Frissonnant à la simple évocation de cette scène bouleversante, j’eus également un pincement au cœur en me rappelant la mort de Boromir, qui me fit me dire que la barque comme lieu de passage vers l’au-delà était un motif récurrent au cinéma. Des barques avec beaucoup d’âmes anonymes et oubliées, qui transitent dans Pirates des Caraïbes : Le Secret du coffre maudit (2006). Des barques ne transportant qu’une seule urne funéraire, mais pas des moindres, comme celle du chef de clan dans Kagemusha (1980) d’Akira Kurosawa.
Mais ces pensées morbides furent rapidement chassées par les rires insouciants d’enfants. Soudain, le doux air d’une musique de Joe Hisaishi me téléporta dans la petite bourgade de Ponyo sur la falaise (2008) du maître Miyazaki, où Sôsuke et Ponyo échappent au ras-de-marée grâce à un petit bateau en plastique que cette dernière transforme en véritable petite embarcation. Des enfants sur une barque : il n’en fallut pas plus pour me souvenir, avec beaucoup de tendresse, des deux jeunes scouts amoureux de Moonrise Kingdom (2012) de Wes Anderson, prenant le large comme pour s’éviter le sérieux du monde adulte. Je me remémorai également les deux amants de Monika (1950) d’Ingmar Bergman, certes un peu plus vieux, mais tout aussi marginaux, fuyant la société en barque pour s’éclipser sur une île déserte. Mais irrémédiablement, cette volonté d’échapper à la société me parut vaine en repensant au Lifeboat (1944) de Hitchcock, où des naufragés reforment petit à petit un véritable microcosme social, sorte de « huis-clos marin » illustrant toute la noirceur et la manipulation inhérentes à l’instinct de survie humain.

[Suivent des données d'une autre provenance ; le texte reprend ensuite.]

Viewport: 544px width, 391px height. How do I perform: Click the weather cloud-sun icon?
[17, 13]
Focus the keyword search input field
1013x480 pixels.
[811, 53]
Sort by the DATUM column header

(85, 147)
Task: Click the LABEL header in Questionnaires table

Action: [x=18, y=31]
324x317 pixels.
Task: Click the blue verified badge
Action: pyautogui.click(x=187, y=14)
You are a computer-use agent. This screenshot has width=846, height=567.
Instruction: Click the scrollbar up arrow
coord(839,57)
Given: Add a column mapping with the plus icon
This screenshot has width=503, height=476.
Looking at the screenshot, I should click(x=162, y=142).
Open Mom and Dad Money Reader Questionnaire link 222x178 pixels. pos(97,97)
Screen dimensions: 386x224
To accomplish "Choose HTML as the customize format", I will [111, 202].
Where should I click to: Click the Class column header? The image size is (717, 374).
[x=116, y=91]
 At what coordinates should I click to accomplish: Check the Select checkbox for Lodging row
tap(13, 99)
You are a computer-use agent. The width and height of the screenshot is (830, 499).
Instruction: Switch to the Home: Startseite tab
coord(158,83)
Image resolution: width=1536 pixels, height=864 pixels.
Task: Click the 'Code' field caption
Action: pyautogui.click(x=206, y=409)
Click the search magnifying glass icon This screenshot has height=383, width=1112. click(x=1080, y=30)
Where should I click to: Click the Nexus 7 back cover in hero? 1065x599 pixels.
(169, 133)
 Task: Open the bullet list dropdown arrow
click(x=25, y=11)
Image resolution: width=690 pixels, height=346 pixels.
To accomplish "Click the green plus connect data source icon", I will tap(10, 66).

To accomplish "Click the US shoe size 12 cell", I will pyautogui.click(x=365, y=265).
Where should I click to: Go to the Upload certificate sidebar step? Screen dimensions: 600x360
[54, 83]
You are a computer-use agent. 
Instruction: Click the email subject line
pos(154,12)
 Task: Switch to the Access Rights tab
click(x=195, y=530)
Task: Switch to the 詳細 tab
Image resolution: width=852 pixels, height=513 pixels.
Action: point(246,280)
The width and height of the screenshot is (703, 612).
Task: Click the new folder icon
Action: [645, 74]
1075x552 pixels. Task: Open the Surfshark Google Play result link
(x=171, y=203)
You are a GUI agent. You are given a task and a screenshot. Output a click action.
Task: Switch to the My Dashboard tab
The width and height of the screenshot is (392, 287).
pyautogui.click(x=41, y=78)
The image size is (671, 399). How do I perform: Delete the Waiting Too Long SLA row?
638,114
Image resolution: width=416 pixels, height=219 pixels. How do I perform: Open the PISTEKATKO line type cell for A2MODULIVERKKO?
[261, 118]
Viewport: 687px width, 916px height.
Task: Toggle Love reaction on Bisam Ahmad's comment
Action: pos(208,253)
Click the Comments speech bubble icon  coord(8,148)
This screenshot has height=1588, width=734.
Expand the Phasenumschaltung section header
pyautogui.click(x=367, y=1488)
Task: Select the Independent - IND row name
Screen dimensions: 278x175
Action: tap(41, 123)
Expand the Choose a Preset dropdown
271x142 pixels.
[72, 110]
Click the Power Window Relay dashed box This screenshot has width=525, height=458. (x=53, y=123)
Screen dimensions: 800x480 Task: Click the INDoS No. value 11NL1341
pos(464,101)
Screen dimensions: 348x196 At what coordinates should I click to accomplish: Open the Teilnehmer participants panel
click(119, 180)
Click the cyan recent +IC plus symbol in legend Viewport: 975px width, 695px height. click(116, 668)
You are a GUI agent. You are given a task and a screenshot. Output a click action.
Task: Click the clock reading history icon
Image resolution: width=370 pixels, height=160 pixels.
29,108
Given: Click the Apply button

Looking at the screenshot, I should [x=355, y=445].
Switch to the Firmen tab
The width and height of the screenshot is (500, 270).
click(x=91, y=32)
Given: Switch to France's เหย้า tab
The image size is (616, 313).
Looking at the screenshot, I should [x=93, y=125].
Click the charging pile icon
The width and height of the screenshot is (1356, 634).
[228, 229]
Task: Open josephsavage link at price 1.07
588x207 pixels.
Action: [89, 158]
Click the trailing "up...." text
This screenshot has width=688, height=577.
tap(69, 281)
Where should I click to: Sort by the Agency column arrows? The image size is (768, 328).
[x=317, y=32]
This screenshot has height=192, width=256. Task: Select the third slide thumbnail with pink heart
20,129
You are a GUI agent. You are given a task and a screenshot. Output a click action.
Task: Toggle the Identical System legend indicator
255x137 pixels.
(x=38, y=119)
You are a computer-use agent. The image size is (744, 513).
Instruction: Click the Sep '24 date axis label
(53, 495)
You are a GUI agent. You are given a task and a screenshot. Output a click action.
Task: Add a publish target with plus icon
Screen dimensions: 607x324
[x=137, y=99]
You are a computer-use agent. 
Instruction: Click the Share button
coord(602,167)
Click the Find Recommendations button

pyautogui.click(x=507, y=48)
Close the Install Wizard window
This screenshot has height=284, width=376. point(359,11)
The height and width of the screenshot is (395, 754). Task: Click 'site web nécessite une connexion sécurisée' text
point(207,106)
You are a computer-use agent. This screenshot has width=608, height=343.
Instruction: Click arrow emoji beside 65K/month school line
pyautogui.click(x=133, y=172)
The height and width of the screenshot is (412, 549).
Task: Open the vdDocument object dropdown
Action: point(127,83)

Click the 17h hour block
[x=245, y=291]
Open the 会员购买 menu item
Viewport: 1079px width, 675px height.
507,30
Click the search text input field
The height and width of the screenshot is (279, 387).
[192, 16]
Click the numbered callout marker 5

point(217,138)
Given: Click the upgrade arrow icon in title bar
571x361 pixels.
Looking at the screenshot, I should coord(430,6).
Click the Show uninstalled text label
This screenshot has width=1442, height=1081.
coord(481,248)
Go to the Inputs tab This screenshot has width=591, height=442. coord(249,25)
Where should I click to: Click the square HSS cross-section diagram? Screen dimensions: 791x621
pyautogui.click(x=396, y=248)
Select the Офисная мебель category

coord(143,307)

Heureusement, grand optimiste que je suis, mes dernières pensées voguèrent vers d’autres eaux. Je fus rempli de légèreté en revoyant défiler les images de Capitaines courageux (1937) de Victor Fleming, où les parties de pêche en barque sont l’occasion pour un jeune garçon de bonne famille et un vieux loup de mer d’apprendre l’un de l’autre, et de tisser progressivement une amitié inattendue. Inévitablement, cette relation quasi-paternelle me rappela ce magnifique Disney largement mésestimé : La Planète au trésor (2002), où Jim est un moussaillon malmené par le cyborg capitaine du bateau volant, et où le canot de sauvetage – lui aussi volant – devient le symbole de la prise d’indépendance, de l’émancipation et du passage à l’âge adulte et ses responsabilités. Enfin, ces pensées positives et pleines d’espérance me portèrent à une ultime rêverie. Je me retrouvai assis dans la barque de Theo, le personnage des Fils de l’homme (2006) d’Alfonso Cuarón, accompagnant cette femme portant en elle un miracle : celui de la vie. Et alors que ce canot d’espoir s’engouffrait lentement dans la brume, telle l’humanité filant vers l’inconnu, je fis le chemin inverse, sortis du brouillard de mes souvenirs et revins tant bien que mal à moi-même, apaisé.